Practice makes perfect
a To perform a linear regression, we first have to enter the values into lists. Push STAT, choose Edit, and then enter the values in the first two columns.
To do a linear regression we push STAT, scroll right to CALC, and then choose the fourth option in the list, LinReg.


We can see the equation for the line of best fit. y=4.9x-37.7

b We can find the correlation coefficient r on the screen with linear regression results.

Therefore the correlation coefficient is approximately r=0.936. This tells us that correlation is both positive and very strong. We know that it is strong because it is extremely close to 1. A correlation of 1 would be a direct correlation explained by a line that goes through all of the points.

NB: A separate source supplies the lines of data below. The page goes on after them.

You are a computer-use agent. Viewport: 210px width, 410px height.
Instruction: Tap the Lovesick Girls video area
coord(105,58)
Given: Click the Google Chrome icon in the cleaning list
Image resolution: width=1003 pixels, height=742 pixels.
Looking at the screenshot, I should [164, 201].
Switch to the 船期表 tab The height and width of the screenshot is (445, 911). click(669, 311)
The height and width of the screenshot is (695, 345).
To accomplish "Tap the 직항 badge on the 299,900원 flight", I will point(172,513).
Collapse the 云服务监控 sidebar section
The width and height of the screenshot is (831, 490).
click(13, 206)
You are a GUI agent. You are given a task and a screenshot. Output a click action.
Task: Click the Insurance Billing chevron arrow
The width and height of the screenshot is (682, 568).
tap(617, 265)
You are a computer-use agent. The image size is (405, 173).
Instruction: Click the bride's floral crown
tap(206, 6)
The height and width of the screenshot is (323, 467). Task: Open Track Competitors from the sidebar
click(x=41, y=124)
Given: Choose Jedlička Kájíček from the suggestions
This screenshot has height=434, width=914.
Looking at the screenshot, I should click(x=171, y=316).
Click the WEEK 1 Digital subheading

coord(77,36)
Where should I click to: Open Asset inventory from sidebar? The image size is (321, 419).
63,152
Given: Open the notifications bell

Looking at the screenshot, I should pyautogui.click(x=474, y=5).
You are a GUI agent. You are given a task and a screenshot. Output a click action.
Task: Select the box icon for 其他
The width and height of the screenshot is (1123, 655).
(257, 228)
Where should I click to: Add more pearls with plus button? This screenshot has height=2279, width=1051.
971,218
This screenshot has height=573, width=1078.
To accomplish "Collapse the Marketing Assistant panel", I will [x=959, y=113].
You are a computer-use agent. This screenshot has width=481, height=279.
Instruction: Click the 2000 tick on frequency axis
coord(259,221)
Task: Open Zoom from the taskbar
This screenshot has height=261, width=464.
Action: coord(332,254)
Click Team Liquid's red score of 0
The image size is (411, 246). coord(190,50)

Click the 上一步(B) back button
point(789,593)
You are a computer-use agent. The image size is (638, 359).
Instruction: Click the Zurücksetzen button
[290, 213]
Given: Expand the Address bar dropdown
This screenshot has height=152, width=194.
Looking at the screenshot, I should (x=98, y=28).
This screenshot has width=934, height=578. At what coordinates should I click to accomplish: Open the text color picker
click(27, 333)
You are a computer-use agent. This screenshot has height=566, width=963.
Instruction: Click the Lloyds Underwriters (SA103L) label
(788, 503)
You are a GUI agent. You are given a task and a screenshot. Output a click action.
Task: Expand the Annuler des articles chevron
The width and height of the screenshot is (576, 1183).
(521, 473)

c Since the data shows the cost in thousands of dollars and the length in feet, the slope of 4.9 means that for every 1 foot, a sailboat increases in value by $4 900. Meanwhile, the y-intercept has no interpretation because a sailboat cannot have the length of 0 feet.
d In order to estimate the cost of a sailboat that is 20 feet long, we have to substitute 20 for x in the equation for the line of the best fit.
y=4.9x-37.7
y=4.9( 20)-37.7
y=98-37.7
y=60.3
This means that the cost of the sailboat with a length of 20 feet is equal to $60 300.
e In order to estimate the length of a sailboat that costs $147 000, we have to substitute 147 for y in the equation for the line of the best fit.
y=4.9x-37.7
147=4.9x-37.7
184.4=4.9x
x=37.63265...
x≈37.6
This means that the length of a sailboat that costs $ 147 000 is approximately equal to 37.6 feet.